Após manifestações críticas como a de Carvalho, o link da carta circulou e mais economistas defensores de políticas “heterodoxas” se tornaram signatários, caso de Débora Freire, da Universidade Federal de Minas Gerais (UFMG), e Monica de Bolle, que depois retirou a assinatura. Como justificativa, de Bolle pontuou que o documento não critica as políticas de Paulo Guedes.

Marco Rocha avalia que a restrição inicial a signatários é coerente com o recado político pretendido com a carta. “De certa forma, simboliza que uma parcela do bloco de apoio ao governo Bolsonaro está bem descontente. Eu acho que expressa um posicionamento de um grupo político. Não é uma retirada de apoio [a Bolsonaro e Paulo Guedes], mas é uma sinalização de afastamento. Pode estar apontando que, na verdade, esse grupo talvez aposte em uma outra candidatura [em 2022] para que a agenda [prometida por Guedes] permaneça”, analisa.

O economista Giliad de Souza Silva, da Rede de Economistas Pretas e Pretos (Repp), concorda com a avaliação de que o documento foi elaborado com um objetivo político. Objetivo que, para ele, está bastante claro: se distanciar do bolsonarismo, especialmente agora que o ex-presidente Luiz Inácio Lula da Silva está elegível novamente e ameaça monopolizar a oposição ao atual governo.

“Os elementos econômicos preconizados na carta não são novidade. Ela fala sobre auxílio, inexistência de conflito entre economia e saúde. Agora, qual é o grande problema? Para viabilizar esses elementos você precisa fazer algum tipo de alteração na estrutura fiscal que permita que esses gastos sejam feitos de maneira sustentada. Não há crítica à viabilização disso e você não vê crítica contundente ao valor, à duração do [novo] auxílio emergencial [de R$ 250]. [A carta] é uma sustentação de um discurso que a gente costuma chamar de terrorismo fiscal”, avalia Giliad, que também é diretor da Sociedade Brasileira de Economia Política e professor da Universidade Federal do Sul e Sudeste do Pará (Unifesspa).
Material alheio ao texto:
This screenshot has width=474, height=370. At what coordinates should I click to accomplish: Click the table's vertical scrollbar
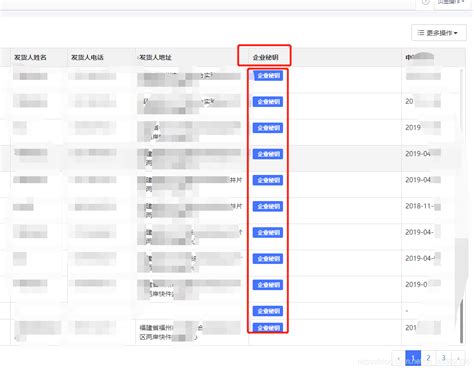pos(462,206)
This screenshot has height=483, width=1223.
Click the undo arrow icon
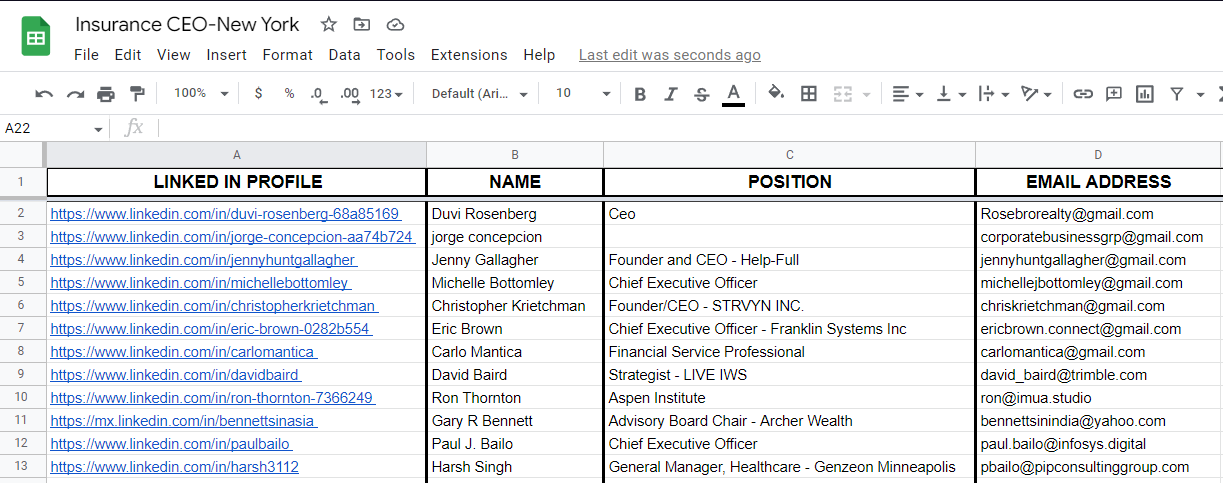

Apesar disso, ele enxerga dois momentos distintos do documento e compreende o movimento de economistas à esquerda do espectro político que colocaram suas assinaturas. “A estratégia desse grupo que formulou a carta é de se desvincular do bolsonarismo. Agora, uma série de pensadores assinaram a posteriori no sentido de contribuir com esse esvaziamento do presidente, dar volume à iniciativa. Há que se separar quem pensou a carta das pessoas que depois assinaram”, opinou.